§ INSTRUCTIONS TO FOLLOW
Would you please copy the part of the material below that opens with the line containing "slovensko (106, 88)" and closes with the line containing "[slider] (126, 1033)"? Copy it exactly, and only it.

§ DATASET
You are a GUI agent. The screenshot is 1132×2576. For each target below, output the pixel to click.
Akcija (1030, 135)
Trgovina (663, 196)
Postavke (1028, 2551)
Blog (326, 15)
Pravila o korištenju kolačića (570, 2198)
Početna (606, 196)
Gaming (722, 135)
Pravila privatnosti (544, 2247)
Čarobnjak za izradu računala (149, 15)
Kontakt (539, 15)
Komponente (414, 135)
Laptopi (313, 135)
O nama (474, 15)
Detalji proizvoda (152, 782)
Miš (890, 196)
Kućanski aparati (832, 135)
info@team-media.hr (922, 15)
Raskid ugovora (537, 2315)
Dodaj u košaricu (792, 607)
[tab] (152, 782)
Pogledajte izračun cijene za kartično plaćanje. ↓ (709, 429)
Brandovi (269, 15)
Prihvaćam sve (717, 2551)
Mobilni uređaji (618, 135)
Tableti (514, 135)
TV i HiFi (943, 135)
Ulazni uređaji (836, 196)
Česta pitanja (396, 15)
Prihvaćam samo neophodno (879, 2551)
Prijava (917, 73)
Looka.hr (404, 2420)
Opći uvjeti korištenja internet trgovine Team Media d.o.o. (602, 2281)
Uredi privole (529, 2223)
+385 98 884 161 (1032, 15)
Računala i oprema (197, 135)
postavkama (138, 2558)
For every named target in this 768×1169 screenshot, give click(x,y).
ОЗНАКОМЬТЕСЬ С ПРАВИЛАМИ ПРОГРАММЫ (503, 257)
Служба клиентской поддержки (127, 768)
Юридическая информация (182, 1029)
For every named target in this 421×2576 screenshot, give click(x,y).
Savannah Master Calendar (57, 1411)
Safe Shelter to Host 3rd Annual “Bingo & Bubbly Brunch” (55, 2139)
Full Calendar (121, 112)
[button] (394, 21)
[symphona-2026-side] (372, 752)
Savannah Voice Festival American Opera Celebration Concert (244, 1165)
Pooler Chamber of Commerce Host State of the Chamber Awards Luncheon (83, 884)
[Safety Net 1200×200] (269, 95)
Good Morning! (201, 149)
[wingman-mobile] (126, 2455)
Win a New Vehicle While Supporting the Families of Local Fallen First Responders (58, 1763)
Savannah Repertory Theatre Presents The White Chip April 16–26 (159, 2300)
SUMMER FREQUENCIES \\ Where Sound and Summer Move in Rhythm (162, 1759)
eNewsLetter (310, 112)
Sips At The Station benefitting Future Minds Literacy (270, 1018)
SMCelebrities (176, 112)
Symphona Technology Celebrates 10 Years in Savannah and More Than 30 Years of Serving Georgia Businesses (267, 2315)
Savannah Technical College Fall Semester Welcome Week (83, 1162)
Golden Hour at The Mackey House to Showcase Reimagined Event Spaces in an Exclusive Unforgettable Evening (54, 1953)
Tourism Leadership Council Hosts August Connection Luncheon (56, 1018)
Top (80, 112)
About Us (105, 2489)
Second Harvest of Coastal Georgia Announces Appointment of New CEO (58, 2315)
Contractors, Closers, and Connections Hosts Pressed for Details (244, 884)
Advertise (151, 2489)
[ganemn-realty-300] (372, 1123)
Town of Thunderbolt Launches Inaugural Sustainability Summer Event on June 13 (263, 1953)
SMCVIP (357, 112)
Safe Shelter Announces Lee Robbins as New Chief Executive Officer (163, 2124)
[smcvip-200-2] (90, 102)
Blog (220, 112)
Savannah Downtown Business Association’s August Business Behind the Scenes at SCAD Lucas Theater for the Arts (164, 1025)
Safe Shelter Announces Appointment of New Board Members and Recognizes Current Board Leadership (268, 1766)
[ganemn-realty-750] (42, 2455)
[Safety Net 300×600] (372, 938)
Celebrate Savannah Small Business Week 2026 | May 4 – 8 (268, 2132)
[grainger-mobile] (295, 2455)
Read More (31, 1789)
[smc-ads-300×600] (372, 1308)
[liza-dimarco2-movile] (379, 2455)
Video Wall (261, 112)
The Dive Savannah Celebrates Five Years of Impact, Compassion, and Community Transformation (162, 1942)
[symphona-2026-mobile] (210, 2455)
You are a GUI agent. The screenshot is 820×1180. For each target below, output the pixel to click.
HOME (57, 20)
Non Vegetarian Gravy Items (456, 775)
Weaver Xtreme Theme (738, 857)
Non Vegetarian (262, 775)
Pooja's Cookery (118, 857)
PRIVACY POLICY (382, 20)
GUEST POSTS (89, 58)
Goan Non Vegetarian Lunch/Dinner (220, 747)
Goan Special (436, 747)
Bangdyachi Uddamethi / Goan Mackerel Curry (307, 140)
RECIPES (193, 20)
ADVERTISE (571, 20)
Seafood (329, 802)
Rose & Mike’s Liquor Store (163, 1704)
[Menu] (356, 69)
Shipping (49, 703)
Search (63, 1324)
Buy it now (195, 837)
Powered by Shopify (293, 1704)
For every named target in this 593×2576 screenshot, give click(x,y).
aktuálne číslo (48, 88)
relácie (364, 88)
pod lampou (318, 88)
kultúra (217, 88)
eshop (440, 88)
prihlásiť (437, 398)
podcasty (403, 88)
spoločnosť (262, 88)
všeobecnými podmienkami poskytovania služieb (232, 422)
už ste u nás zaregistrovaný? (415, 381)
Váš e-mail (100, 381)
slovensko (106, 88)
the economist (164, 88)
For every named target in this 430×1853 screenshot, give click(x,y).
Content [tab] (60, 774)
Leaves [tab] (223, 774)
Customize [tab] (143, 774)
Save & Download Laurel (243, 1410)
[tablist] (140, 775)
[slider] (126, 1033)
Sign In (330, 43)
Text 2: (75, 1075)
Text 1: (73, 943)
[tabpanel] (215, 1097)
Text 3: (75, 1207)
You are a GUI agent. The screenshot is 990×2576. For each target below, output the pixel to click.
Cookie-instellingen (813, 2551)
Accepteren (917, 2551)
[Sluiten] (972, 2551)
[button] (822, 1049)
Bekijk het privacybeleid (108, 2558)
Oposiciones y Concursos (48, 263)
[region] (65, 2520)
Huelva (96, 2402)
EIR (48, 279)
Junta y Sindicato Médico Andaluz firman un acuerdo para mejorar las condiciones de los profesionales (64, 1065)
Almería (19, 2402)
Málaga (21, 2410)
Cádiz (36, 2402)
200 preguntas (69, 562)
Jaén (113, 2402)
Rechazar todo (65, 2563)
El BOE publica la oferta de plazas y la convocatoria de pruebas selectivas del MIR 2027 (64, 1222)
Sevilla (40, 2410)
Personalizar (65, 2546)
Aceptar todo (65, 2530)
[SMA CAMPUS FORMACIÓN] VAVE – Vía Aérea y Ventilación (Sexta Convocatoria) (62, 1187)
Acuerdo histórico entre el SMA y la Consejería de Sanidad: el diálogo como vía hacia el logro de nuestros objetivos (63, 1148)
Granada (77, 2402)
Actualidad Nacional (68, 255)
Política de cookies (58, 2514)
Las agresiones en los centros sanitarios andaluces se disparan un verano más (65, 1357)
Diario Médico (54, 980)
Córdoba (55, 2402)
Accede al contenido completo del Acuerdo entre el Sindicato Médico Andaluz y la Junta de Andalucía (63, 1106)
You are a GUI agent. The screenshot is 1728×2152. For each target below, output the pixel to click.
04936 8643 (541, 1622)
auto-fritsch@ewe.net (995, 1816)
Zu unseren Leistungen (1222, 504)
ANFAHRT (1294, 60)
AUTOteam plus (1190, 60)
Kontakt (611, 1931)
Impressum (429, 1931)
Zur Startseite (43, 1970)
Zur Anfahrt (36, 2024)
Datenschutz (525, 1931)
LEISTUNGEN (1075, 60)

§ RESPONSE AREA
slovensko (106, 88)
the economist (164, 88)
For every named target in this 430×1853 screenshot, give click(x,y).
Content [tab] (60, 774)
Leaves [tab] (223, 774)
Customize [tab] (143, 774)
Save & Download Laurel (243, 1410)
[tablist] (140, 775)
[slider] (126, 1033)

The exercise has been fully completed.